January 30, 2020 / 5:03 PM / a month ago

ADM CEO says no 'significant' coronavirus business impact for now

CHICAGO, Jan 30 (Reuters) - The coronavirus that is quickly spreading across China and beyond is not expected to have a significant business impact on global grain trader Archer Daniels Midland at this point, Chief Executive Officer Juan Luciano said on Thursday.

The company, which operates in China, however, could be impacted if the coronavirus outbreak impacts the global gross domestic product, Luciano said during a post-earnings conference call with analysts.

“We are in a very fundamental business, which is the business of food,” Luciano told analysts. “So I think that we will be impacted to the extent that GDP, the global GDP will be impacted - and that will depend on the magnitude” of the outbreak.

Luciano said that consumer dining and entertainment habits will likely shift, where people will stay at home instead of going outside.

“Maybe pulp consumer products could be impacted in demand, but people will have to eat inside anyway. So in that sense, more the packaged goods will probably pick up a little bit,” Luciano said.

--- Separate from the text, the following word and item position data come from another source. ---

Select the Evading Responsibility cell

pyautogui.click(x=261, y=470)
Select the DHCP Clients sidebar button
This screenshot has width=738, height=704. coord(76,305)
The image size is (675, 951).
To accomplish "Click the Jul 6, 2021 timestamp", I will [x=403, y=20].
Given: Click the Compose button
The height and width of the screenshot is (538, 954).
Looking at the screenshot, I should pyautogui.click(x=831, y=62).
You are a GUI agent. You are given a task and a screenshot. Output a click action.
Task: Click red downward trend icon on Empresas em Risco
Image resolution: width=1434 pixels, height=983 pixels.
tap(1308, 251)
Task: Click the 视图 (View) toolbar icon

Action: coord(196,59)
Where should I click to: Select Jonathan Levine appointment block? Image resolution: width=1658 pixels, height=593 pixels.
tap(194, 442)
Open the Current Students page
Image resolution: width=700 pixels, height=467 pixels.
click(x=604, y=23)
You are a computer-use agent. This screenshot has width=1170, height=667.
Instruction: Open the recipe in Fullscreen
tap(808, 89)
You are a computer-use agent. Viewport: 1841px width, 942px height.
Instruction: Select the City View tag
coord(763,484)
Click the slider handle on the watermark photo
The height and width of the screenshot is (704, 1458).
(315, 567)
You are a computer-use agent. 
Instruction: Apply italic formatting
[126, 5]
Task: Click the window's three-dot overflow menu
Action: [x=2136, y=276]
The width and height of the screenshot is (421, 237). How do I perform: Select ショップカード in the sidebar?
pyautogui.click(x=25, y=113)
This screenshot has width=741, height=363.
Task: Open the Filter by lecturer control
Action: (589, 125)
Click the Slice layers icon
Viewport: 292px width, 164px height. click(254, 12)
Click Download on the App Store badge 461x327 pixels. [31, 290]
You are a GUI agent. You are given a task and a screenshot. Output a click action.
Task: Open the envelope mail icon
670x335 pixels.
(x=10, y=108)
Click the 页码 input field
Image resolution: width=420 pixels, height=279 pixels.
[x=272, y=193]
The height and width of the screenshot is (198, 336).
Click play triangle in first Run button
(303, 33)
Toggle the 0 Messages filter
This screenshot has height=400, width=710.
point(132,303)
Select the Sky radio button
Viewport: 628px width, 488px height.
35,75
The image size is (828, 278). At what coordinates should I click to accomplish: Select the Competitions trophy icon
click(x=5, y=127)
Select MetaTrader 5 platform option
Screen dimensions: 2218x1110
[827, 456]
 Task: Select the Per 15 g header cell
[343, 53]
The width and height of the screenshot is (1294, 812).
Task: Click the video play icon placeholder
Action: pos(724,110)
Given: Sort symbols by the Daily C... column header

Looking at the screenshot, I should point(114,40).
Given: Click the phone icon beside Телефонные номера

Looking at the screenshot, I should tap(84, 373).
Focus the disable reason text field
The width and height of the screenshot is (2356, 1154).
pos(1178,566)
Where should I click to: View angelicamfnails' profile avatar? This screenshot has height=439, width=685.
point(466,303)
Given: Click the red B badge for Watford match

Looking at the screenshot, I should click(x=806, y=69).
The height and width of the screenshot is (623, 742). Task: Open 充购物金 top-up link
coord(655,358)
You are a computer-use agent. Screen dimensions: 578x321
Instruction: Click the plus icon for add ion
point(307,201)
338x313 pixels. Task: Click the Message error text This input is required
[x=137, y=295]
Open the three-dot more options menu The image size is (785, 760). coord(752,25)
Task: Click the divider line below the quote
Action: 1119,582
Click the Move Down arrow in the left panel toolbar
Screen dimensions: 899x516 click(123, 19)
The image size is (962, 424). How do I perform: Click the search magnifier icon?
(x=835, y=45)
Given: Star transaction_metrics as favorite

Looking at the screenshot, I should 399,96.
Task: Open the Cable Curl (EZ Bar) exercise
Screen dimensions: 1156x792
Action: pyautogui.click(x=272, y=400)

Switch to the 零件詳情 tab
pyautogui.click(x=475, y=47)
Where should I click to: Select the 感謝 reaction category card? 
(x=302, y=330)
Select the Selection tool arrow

“At this point in time, we don’t expect a significant impact in our business,” he said.

The International Monetary Fund said it is closely monitoring China’s coronavirus outbreak, but it is too soon to quantify the global potential economic impact.

Oreo cookie maker Mondelez International Inc expects its first-quarter revenue to be impacted by the virus while Starbucks Corp has closed thousands of restaurants in China.

Infections from coronavirus spread to more than 8,100 people globally on Thursday, surpassing the 2002-2003 SARS epidemic’s total in a fast-spreading health crisis forecast to pummel the world’s second-largest economy.

The vast majority of patients are in China where the virus originated in an illegal wildlife market in Wuhan city and has also claimed 170 lives, latest official data showed.

ADM has approximately 1,100 employees in China, and no employees have fallen ill, Luciano said.

The Chicago-based company also holds a significant stake in the Asia-focused Wilmar International Ltd, which shuttered its two facilities in Wuhan for the Chinese Lunar New Year. Its facility in Shanghai is closed until Feb. 9, Luciano said.

It is unclear when those facilities will reopen, he said.

On Wednesday, Wilmar said it has sufficient inventory to meet normal business demand, and is working with its suppliers and distributors to ensure a stead supply of products.